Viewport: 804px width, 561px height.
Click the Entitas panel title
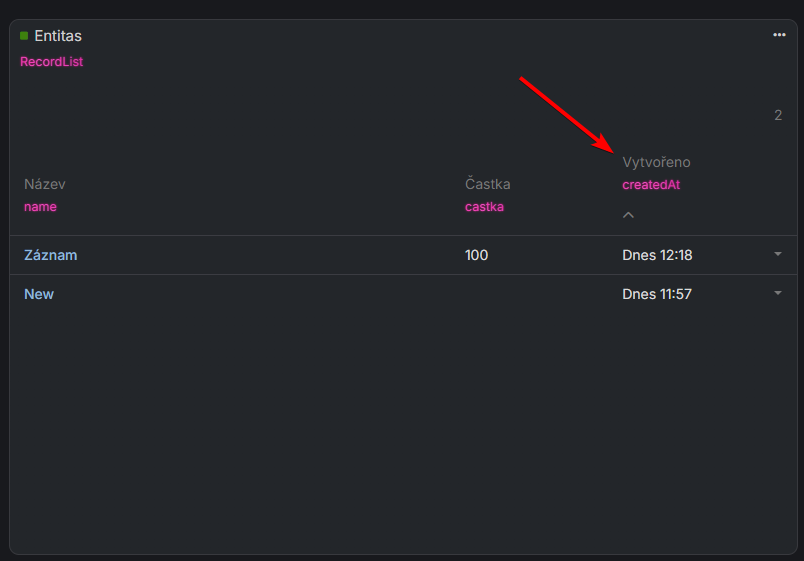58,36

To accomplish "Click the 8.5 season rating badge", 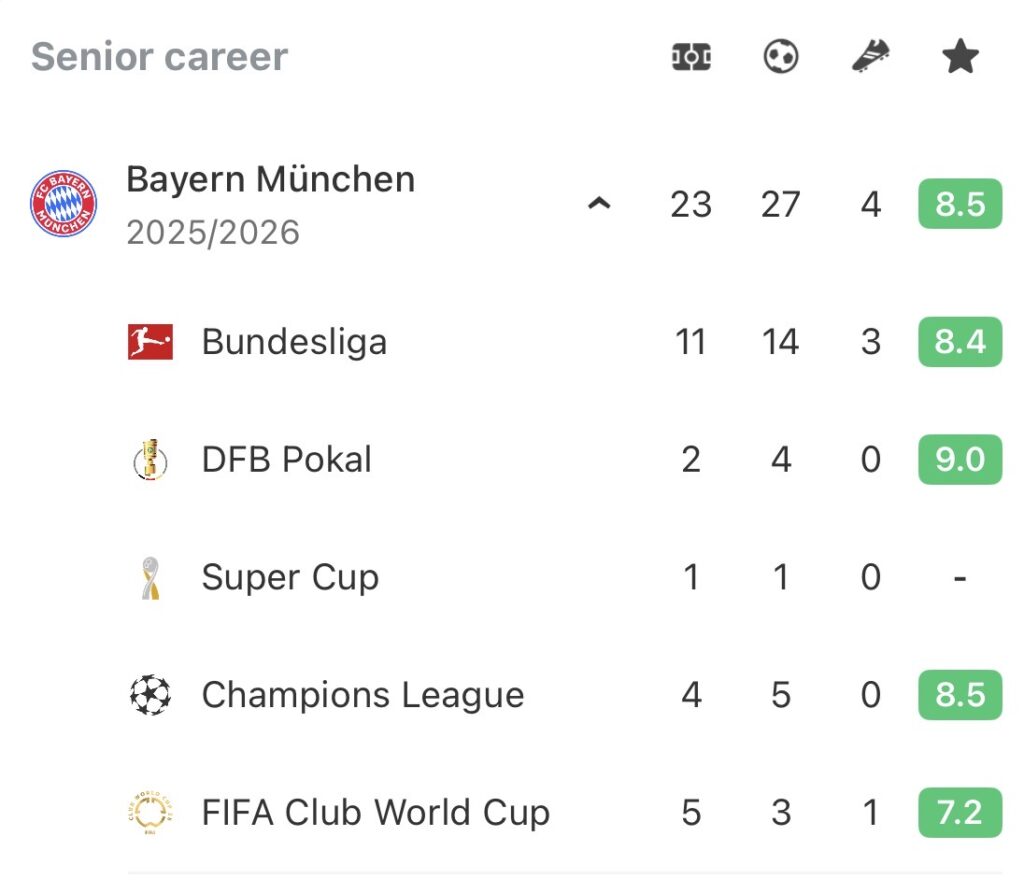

--

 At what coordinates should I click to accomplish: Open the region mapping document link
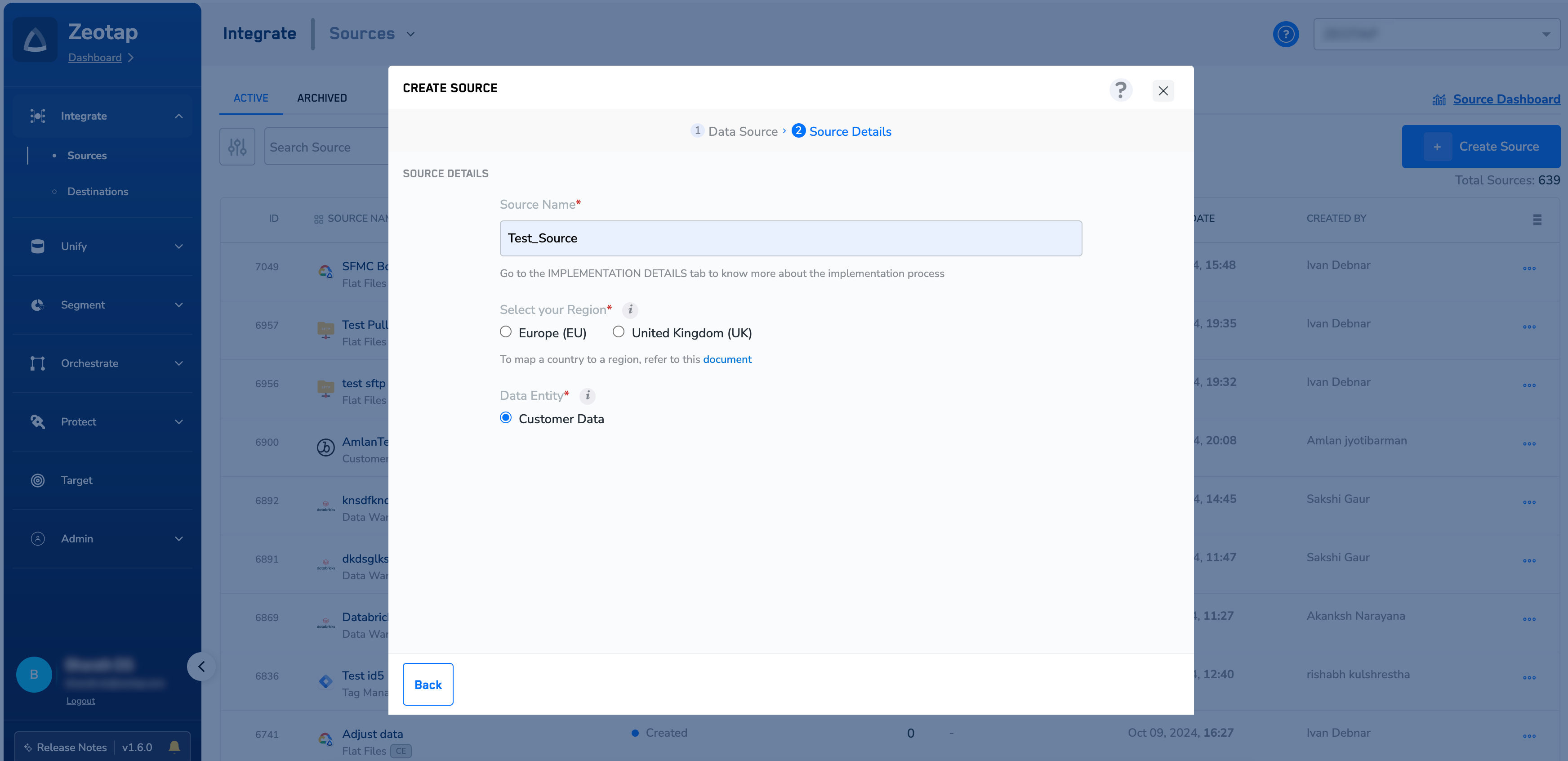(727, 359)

| Exercise brief |
Update the rows in the stretch from the line containing "Viewport: 804px width, 561px height." through the line containing "the 8.5 season", replacing "panel" with "window" and changing nothing else. Write out only those lines, and leave the pictures out.

| Task result |
Viewport: 804px width, 561px height.
Click the Entitas window title
58,36

To accomplish "Click the 8.5 season rating badge", 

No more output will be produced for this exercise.